Here we are on the cusp of Independence Day. Anybody feel like waving the flag?

I knew someone who would. “We can’t allow the flag to belong to only the far right,” said my mother-in-law, Helen Maley, 25 or more years ago. She and her husband, Tom Maley, were preparing to pose for a portrait in a book called Couples, by Mariana Cook. In the published photo Helen defiantly holds the family flagpole up at an angle. The contraption looked heavy, suspending a bedspread-size banner which otherwise flew over the roof of their deck.

Helen was a true liberal, tuned in to society’s troubles, and she did all she could to alleviate the world’s discomforts. She would have marched in the No Kings protests and waved her over-sized flag for all to see.

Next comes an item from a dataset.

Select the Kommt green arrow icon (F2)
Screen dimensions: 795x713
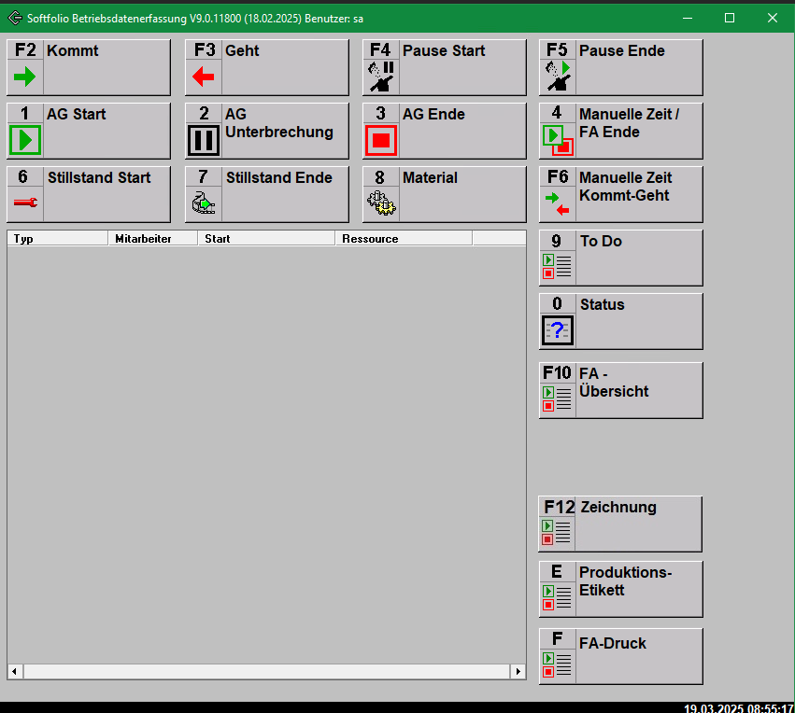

Helen and Tom are long gone, but her comment has stuck in my head, especially now on the eve of America’s birthday. The expression, “flag-waving,” implies a jingoistic, gung-ho patriotic hothead who is keen on going to war for the glory of it all. And now that bombs are dropping again in various parts of the Middle East, ‘squeamish’ is the word I might use to describe my feelings about flaunting that symbolic flag.

I looked again at social media photos of No Kings day, read plenty of signs and was interested to see the stars and stripes pop up here and there throughout the massive city crowds. As Helen might have  said: “We need to re-capture that flag and show the world that the Constitution, the Bill of Rights, and their powerful messages of freedom are meant for all Americans, all faiths, all political perspectives.”

But it ain’t easy being red, white and blue.

Condolences to Judy Crawford whose home on Nat’s Farm Road suffered substantial damages in a fire. Judy and her dog were able to escape unharmed, but it will be some months before her house will be ready to live in again. Judy is staying with friends nearby.

Vicky Bijur was awakened the other night by the sounds of over-zealous splashing in her swimming pool. She hurried outside to see what was going on and found that a deer had stumbled somehow into the water. Vicky and her husband Ed Levine attempted to rescue the deer. They both tried to capture her, as the panicked animal flailed from one end of the pool to the other. They coaxed the deer to swim to the shallow end, where she walked herself out. The pool lining was damaged beyond immediate repair, spelling an early end to this swimming season. And that deer is probably still a little shaky.

Happy Birthday on Monday, July 7, to Anna Alley and Pam Thors. Birthday wishes are on their way to Sandra Fisher on Thursday, July 10.

Happy birthday to America on Friday, July 4.